The first answer being 5 meters blew my mind the math checks out but how logically does that make sense just breaks my brain thinking about it but I guess it must come from the rest of the line as well not just the 1 meter of slack added in like you would intuitively think.

The slack plays a bit role in a ship's anchor ⚓ . Because the chain slacks it is hard to un slack it by increasing the horizontal distance if for insane there is a wave it is stable

The way the first puzzle is drawn the rope is straight. The pythagorean theorem tells us the rope falls just over 5 meters. Real world it will be less because the eope follows a catenary curve.

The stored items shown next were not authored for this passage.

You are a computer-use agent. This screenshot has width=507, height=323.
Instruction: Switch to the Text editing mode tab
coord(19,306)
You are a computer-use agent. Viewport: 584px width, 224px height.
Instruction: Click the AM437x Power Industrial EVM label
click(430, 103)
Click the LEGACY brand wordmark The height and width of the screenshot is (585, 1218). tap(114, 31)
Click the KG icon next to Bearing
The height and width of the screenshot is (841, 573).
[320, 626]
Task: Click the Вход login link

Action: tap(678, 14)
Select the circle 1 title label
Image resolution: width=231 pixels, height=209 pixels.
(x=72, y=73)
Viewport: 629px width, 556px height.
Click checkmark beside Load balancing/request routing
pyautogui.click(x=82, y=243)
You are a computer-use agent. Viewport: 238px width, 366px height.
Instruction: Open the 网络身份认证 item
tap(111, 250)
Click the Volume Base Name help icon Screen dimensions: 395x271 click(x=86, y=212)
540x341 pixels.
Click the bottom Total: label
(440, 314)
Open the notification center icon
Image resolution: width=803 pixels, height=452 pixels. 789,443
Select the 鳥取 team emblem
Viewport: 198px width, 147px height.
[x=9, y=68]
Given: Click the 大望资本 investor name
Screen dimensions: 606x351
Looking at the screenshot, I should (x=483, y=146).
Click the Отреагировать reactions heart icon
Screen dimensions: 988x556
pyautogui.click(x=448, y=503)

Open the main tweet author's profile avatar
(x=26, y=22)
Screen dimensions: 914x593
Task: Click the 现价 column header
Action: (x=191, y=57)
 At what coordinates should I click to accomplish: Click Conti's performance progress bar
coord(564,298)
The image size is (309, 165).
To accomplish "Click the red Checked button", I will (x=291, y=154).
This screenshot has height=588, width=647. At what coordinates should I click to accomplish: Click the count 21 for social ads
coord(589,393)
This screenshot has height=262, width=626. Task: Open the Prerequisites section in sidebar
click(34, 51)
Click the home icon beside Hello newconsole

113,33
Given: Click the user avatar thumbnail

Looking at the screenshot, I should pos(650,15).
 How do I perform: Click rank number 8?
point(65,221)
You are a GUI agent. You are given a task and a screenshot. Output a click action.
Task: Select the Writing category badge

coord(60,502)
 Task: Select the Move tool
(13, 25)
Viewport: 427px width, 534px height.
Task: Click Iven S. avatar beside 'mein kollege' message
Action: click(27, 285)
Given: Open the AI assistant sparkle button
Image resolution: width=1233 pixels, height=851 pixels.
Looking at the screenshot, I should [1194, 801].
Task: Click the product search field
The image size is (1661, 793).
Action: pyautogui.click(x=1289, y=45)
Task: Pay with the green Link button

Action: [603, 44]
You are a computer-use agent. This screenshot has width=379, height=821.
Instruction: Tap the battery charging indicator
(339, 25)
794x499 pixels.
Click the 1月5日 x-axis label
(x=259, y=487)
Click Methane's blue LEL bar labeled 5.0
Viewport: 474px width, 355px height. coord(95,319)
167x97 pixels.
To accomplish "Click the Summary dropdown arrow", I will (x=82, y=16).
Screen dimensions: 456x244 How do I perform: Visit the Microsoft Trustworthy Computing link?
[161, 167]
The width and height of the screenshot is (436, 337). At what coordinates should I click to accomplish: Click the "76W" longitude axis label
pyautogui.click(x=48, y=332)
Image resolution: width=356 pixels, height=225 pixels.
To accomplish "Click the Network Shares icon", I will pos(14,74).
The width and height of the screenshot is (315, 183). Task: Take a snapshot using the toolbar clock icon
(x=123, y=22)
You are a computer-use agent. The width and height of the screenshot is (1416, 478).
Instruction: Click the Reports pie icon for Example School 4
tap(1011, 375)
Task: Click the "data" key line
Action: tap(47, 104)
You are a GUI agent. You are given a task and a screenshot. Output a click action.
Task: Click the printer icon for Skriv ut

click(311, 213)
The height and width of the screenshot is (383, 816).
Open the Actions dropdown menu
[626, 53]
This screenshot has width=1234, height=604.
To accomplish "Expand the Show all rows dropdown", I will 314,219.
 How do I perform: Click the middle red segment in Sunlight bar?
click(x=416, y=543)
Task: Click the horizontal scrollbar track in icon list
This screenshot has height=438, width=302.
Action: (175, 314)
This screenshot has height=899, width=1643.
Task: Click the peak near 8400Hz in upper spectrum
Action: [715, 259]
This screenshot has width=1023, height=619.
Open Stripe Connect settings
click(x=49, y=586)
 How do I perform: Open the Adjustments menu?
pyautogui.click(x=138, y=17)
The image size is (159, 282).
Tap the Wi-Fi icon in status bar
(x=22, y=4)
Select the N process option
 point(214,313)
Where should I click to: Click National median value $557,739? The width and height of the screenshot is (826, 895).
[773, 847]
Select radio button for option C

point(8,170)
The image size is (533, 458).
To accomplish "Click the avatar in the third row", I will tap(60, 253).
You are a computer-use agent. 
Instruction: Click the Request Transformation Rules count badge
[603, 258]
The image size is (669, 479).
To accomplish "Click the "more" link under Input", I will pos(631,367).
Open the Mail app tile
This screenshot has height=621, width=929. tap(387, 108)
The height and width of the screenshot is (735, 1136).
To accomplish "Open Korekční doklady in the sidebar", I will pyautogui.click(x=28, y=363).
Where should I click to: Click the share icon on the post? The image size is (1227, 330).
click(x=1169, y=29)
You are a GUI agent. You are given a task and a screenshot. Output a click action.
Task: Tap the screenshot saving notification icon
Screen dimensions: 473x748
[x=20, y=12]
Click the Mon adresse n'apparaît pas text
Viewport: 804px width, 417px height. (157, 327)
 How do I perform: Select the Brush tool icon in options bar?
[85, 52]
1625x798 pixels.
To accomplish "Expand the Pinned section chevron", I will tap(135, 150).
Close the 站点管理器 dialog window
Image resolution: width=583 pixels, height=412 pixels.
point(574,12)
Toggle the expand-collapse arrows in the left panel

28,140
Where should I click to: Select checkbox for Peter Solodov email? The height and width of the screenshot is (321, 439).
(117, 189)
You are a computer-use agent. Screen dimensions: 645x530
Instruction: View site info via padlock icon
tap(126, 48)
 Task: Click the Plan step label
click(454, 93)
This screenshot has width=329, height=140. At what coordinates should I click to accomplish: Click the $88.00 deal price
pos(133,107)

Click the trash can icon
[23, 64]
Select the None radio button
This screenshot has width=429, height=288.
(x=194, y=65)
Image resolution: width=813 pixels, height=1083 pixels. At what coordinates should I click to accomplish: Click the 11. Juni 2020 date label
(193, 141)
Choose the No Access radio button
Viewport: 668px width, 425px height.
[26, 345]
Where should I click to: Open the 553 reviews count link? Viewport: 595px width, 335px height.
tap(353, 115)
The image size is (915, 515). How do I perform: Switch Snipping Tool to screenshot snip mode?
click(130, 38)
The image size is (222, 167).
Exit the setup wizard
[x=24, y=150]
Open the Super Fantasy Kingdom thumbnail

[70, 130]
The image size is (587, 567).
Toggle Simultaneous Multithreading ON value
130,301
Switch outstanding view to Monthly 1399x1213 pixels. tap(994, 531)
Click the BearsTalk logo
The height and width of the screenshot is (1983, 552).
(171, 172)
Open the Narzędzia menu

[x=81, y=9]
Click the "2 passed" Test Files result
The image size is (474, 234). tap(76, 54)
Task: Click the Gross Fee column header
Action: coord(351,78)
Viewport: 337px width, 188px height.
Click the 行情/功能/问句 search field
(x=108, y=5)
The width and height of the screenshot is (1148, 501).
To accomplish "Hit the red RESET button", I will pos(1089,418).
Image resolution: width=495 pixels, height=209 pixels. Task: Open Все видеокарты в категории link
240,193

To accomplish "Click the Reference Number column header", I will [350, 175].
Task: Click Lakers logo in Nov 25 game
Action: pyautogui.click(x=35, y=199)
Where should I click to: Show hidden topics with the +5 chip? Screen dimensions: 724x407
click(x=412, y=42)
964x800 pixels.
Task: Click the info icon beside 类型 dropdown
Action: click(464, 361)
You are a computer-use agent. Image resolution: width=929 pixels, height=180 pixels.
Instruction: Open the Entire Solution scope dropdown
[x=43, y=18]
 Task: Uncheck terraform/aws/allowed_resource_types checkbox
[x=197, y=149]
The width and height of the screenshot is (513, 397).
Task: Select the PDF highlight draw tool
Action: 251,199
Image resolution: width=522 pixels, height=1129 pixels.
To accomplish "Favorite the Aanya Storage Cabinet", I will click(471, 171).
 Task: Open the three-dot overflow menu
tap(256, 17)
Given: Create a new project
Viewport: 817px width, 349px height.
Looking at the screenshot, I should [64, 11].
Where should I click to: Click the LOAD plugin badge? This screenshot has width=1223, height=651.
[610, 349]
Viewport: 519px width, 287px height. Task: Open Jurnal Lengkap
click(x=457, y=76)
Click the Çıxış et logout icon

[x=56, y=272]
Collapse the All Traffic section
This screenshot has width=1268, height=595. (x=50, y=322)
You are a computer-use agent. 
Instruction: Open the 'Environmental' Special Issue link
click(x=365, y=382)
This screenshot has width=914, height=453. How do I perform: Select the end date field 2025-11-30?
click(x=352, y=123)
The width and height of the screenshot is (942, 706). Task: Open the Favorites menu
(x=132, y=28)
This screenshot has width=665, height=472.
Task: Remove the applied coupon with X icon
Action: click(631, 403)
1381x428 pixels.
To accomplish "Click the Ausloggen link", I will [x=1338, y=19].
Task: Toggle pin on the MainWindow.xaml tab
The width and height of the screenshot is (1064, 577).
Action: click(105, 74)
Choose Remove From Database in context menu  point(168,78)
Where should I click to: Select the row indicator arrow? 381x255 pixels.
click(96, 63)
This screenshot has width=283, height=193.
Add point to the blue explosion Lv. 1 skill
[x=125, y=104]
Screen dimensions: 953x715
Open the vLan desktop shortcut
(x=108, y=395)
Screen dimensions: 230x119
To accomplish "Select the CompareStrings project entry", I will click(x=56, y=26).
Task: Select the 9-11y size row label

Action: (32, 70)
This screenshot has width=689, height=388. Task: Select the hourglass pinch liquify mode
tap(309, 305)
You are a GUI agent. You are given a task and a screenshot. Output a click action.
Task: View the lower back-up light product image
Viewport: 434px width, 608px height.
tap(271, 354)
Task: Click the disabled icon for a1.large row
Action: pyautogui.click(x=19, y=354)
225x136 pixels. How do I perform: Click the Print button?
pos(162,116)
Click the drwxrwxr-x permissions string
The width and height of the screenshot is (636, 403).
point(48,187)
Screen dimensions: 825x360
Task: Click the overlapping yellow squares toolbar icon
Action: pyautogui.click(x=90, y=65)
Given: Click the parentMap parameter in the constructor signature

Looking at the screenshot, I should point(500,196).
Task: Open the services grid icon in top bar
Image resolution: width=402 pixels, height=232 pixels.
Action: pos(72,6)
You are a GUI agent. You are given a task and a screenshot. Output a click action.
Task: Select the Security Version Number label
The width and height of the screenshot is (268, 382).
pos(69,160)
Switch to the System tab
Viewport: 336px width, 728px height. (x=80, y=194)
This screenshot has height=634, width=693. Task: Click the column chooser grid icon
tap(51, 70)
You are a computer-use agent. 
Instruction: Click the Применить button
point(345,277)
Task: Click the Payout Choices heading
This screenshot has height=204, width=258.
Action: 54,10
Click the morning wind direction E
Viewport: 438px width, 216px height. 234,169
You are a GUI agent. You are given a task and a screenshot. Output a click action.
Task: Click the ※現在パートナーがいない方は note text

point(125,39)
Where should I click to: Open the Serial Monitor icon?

Made me think of bernoullis brachistochrone problem that shows up in physics mechanics courses, the shape ends up being a cycloid. I’d love to see a vid on that

Power lines come to mind first. 😊

The string-girdling-the-earth problem is just as enjoyable, or maybe a lot more. But it isn't the one mentioned in the other comments here; in fact, it's similar to this one, because the question is the same; namely, given a certain (small) amount of slack, how far can it get you? For the circumference of the earth, you add one meter of length to the rope encircling earth, and then you pluck the rope and pull up until it's taut again. Find how high above the earth does it reach. Like some giant plucking the rope above the chasm here, instead of hanging down. And the straight 50-meter-chasm is replaced by the round earth with a circumference of about 40 thousand km. So, it's gonna be geometry again, like the triangle case, but a little more nasty.

My intuitive guess is that it's a catenary and we can calculate it with hyperbolic functions (sinh, cosh, etc)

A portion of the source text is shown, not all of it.